Instructions for the task
A single number is the whole answer: the count of lines in these entries that hold "computer".
### Provided information
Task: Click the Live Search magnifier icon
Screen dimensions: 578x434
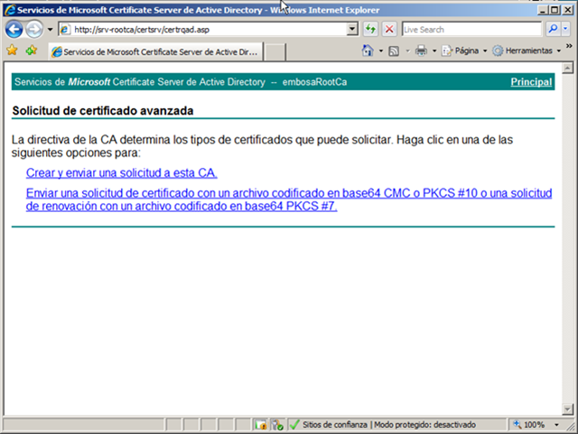Action: [x=552, y=30]
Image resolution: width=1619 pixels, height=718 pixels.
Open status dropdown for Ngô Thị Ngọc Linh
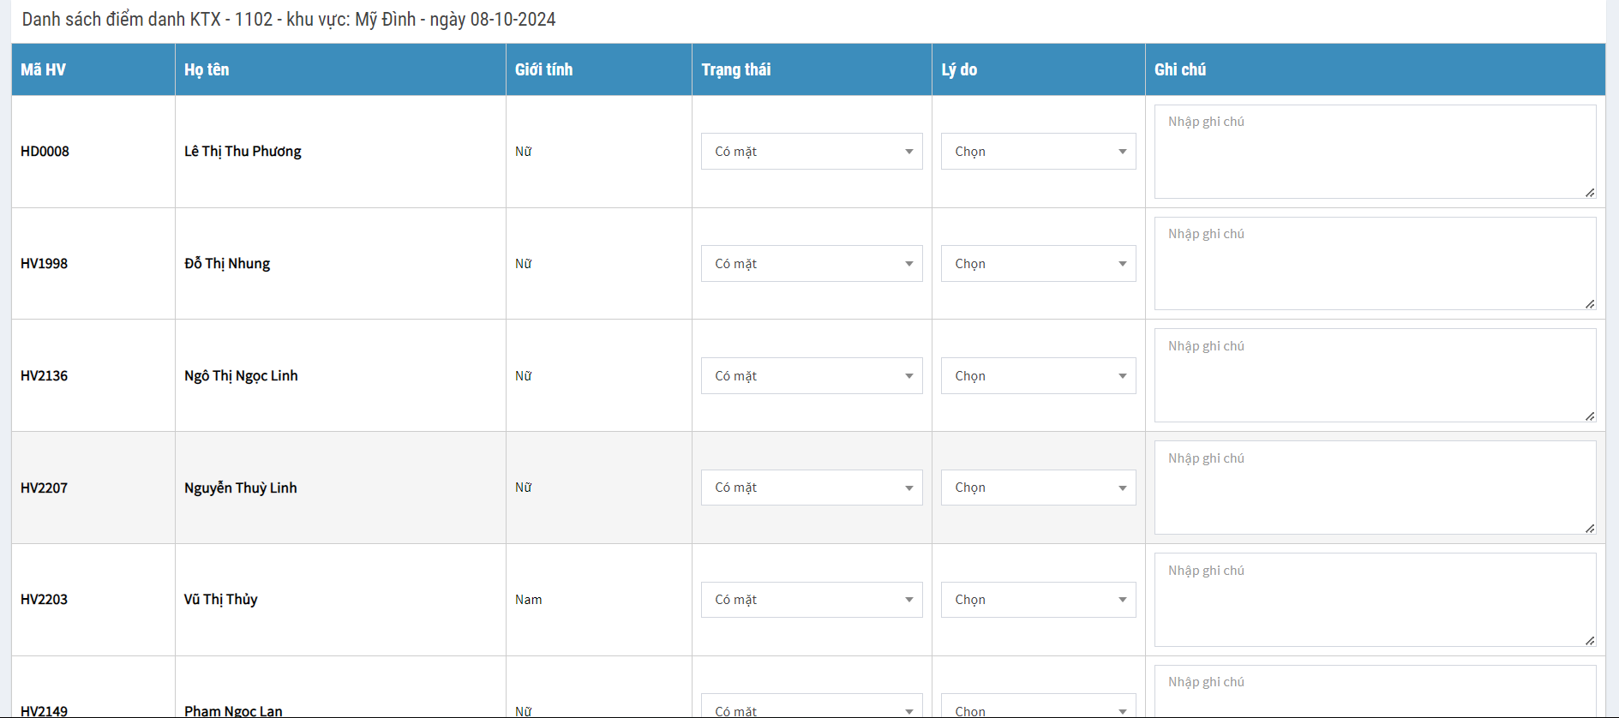(811, 376)
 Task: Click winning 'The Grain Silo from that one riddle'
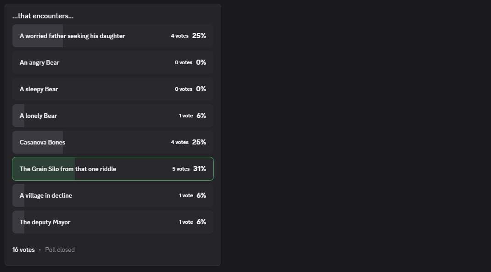[68, 169]
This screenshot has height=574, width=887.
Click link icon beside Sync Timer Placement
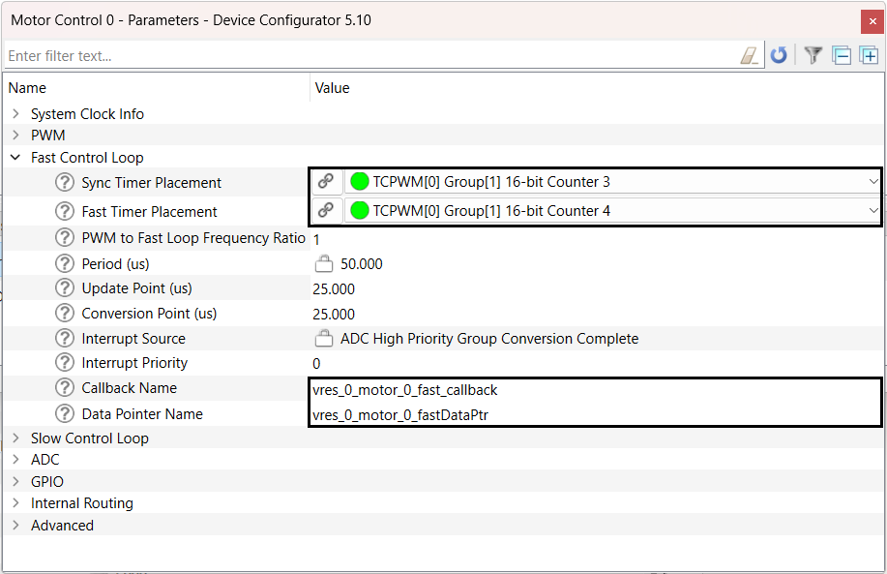coord(325,182)
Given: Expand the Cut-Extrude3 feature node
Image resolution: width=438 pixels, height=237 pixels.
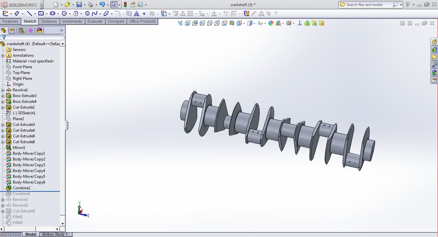Looking at the screenshot, I should pos(3,125).
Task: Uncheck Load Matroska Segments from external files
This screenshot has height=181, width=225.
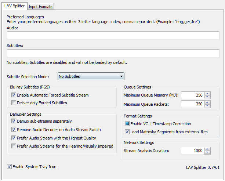Action: 127,131
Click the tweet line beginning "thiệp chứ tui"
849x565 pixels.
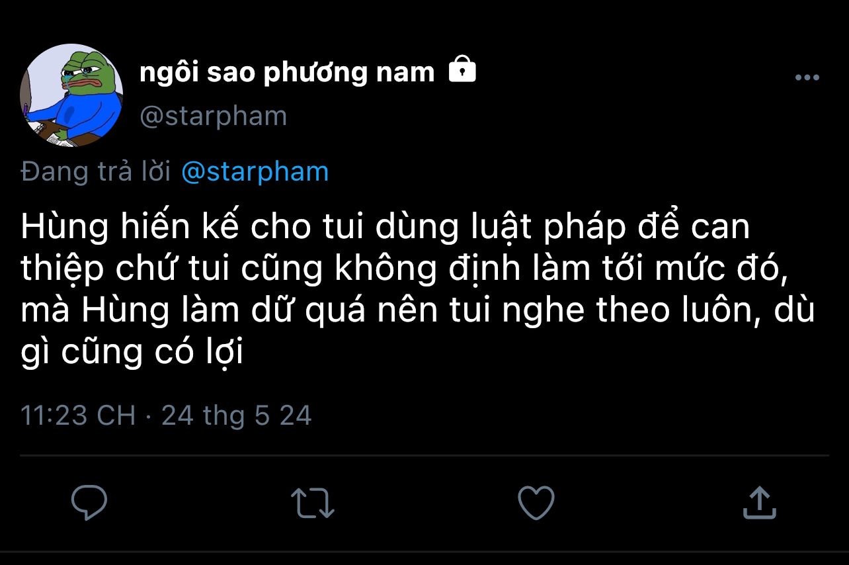click(404, 269)
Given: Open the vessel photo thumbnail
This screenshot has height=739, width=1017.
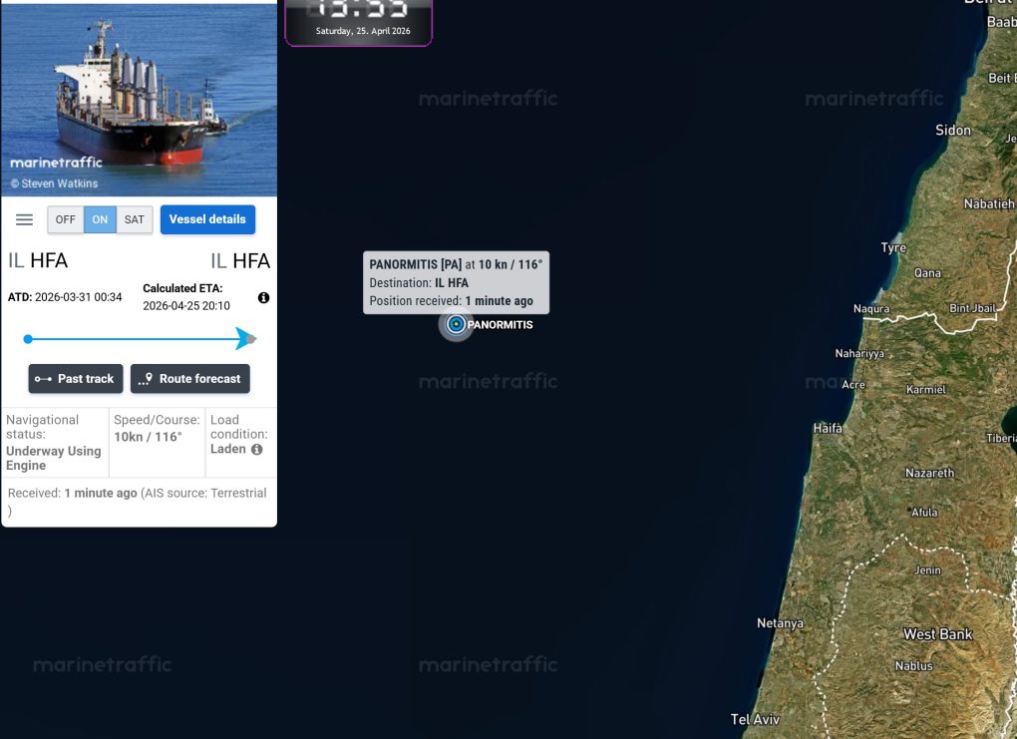Looking at the screenshot, I should (x=139, y=100).
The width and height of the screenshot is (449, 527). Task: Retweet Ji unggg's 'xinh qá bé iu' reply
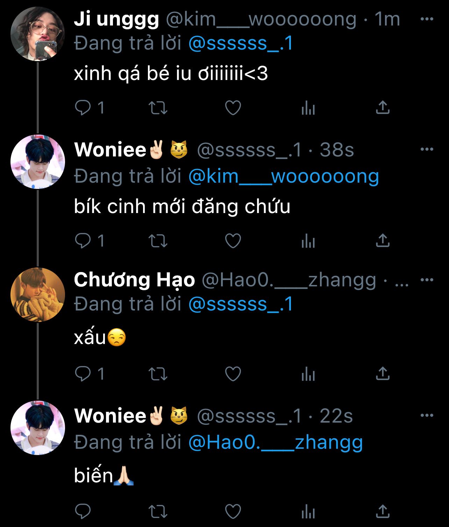tap(158, 108)
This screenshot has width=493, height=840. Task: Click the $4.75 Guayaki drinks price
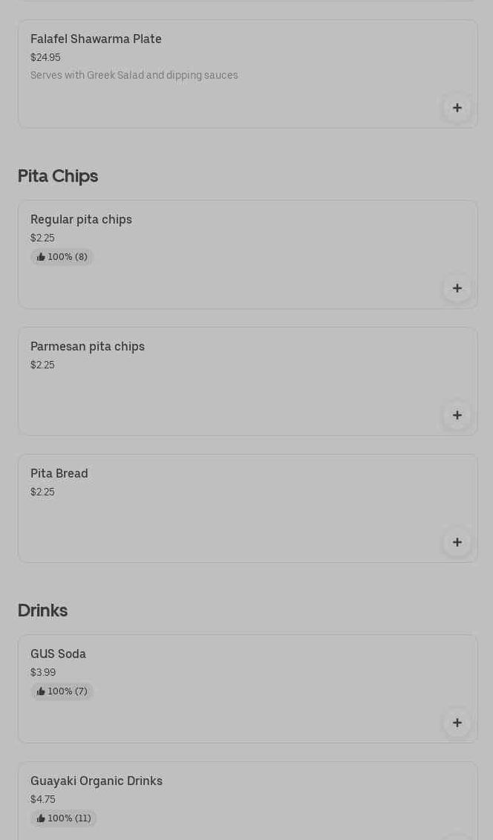(43, 799)
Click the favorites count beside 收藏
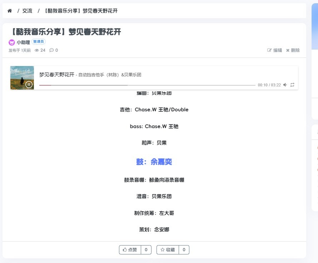 coord(184,250)
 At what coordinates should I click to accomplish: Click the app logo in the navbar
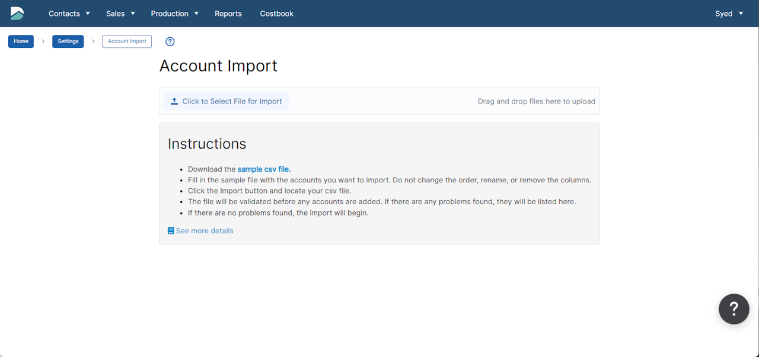17,13
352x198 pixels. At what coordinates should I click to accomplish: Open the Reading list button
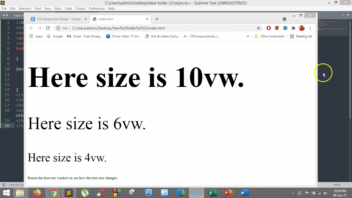(x=301, y=36)
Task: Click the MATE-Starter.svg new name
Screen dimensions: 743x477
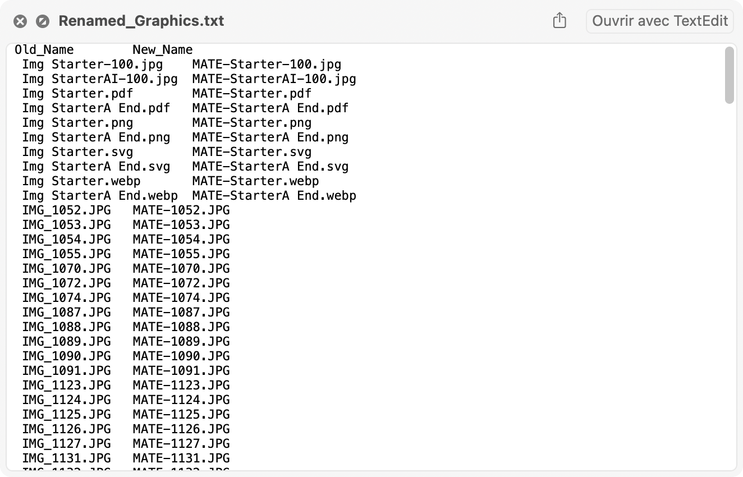Action: point(251,152)
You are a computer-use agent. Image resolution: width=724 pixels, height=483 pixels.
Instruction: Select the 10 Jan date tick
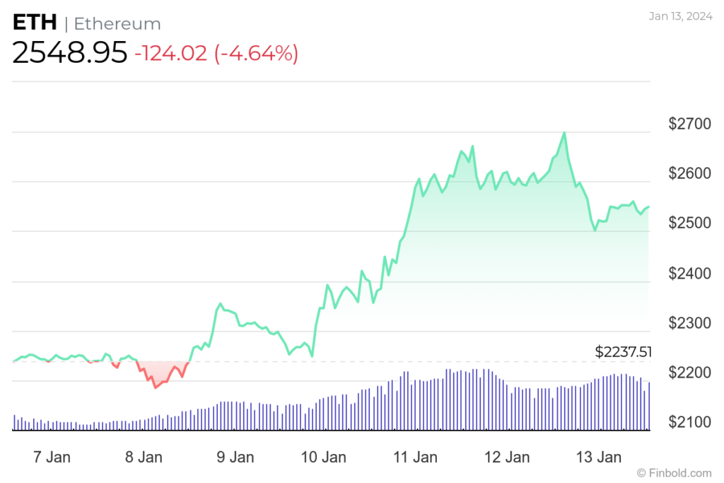point(324,457)
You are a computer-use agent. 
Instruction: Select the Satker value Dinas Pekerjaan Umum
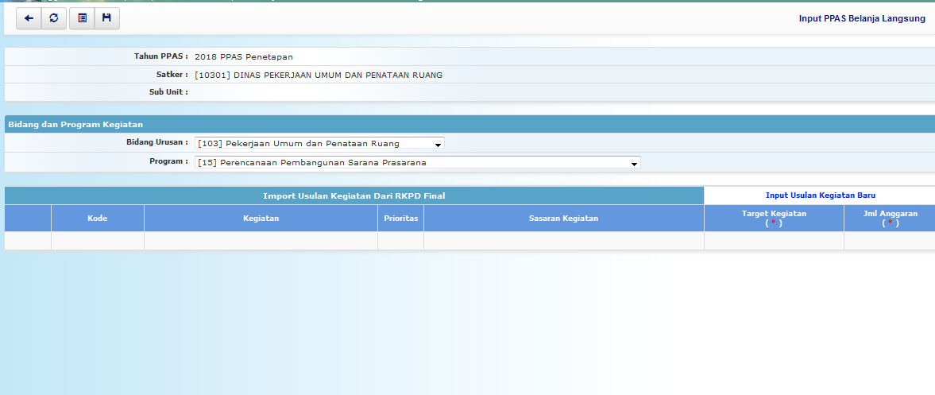click(x=318, y=75)
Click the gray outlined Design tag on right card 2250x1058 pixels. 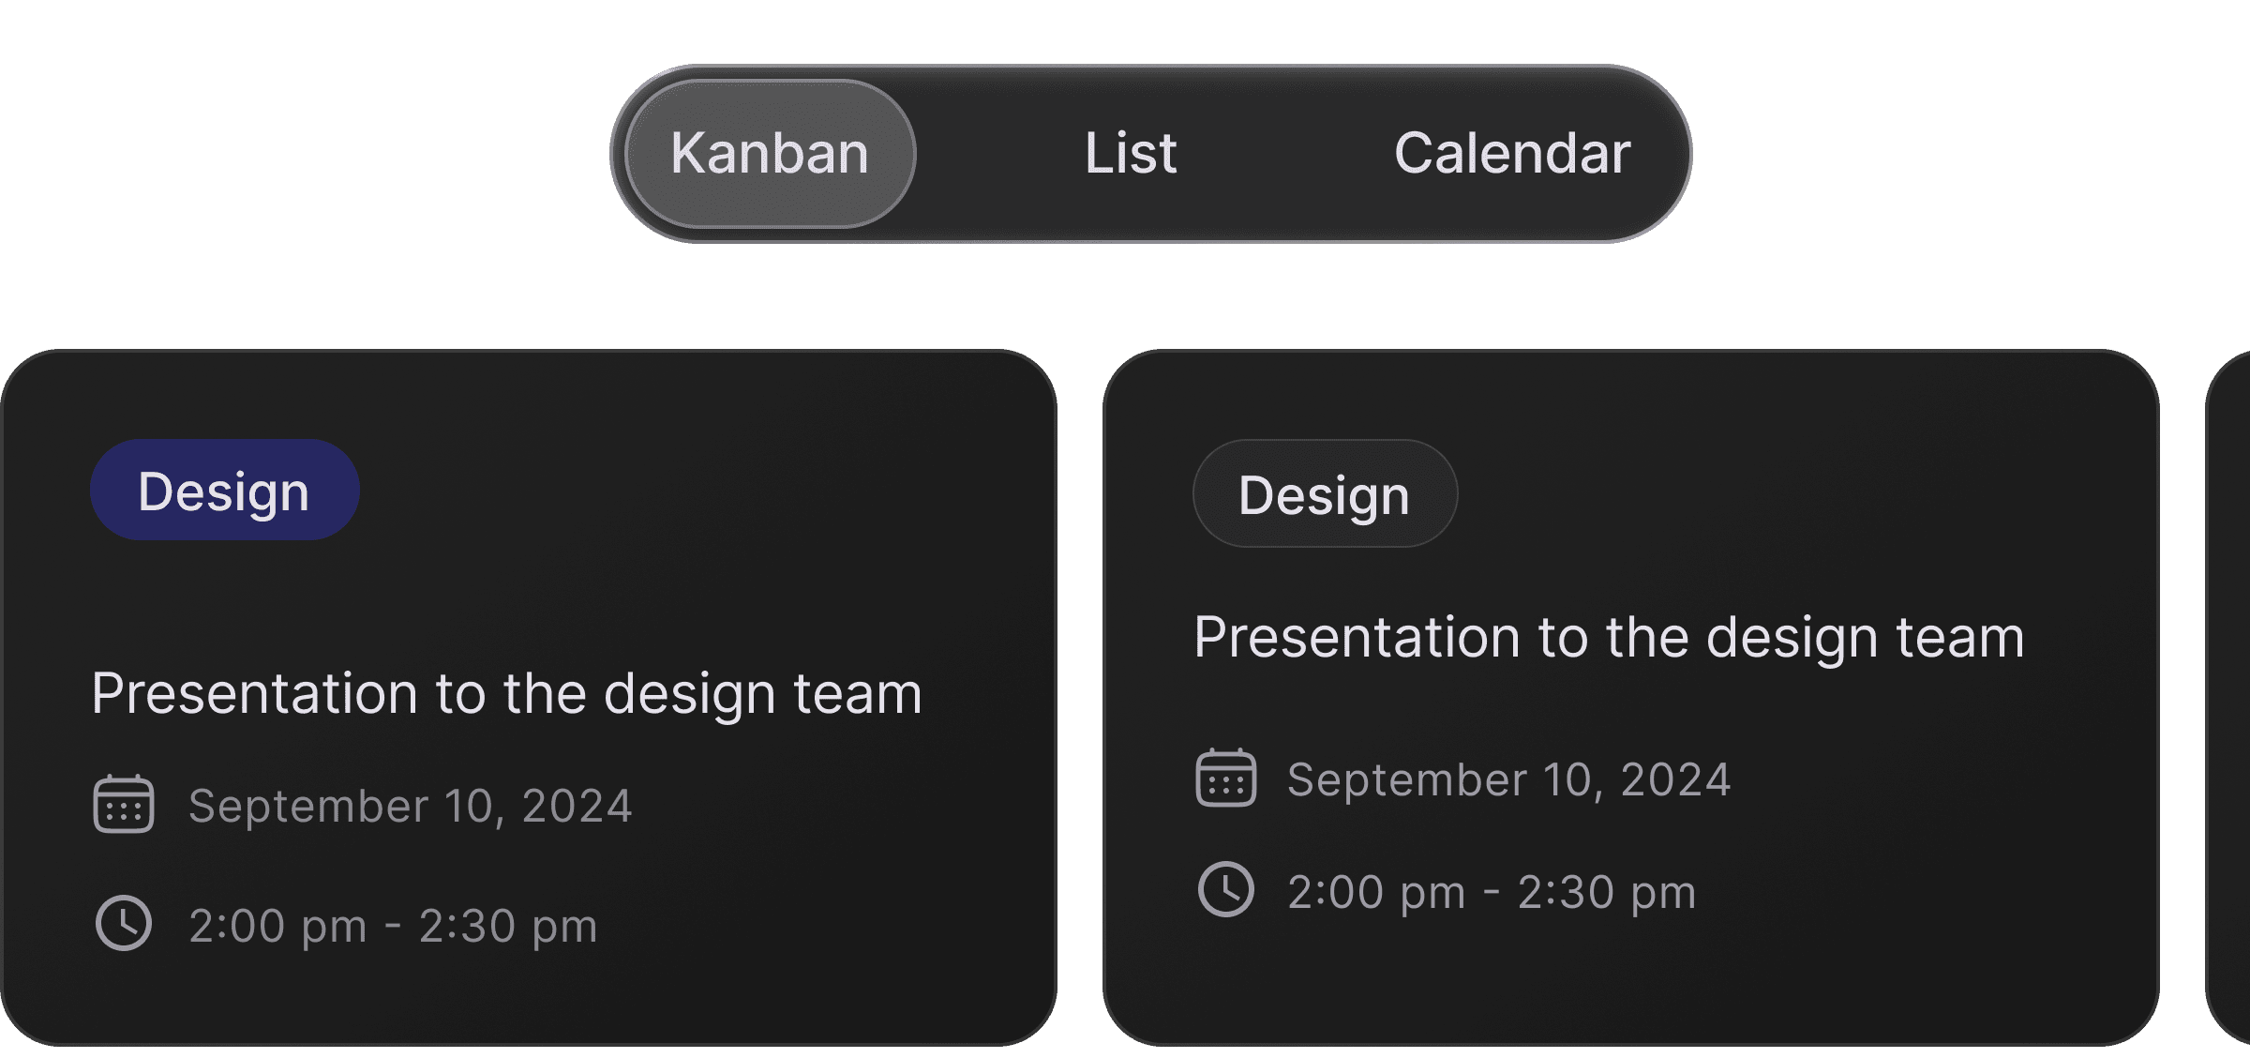[1325, 493]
######
Completed exercise
2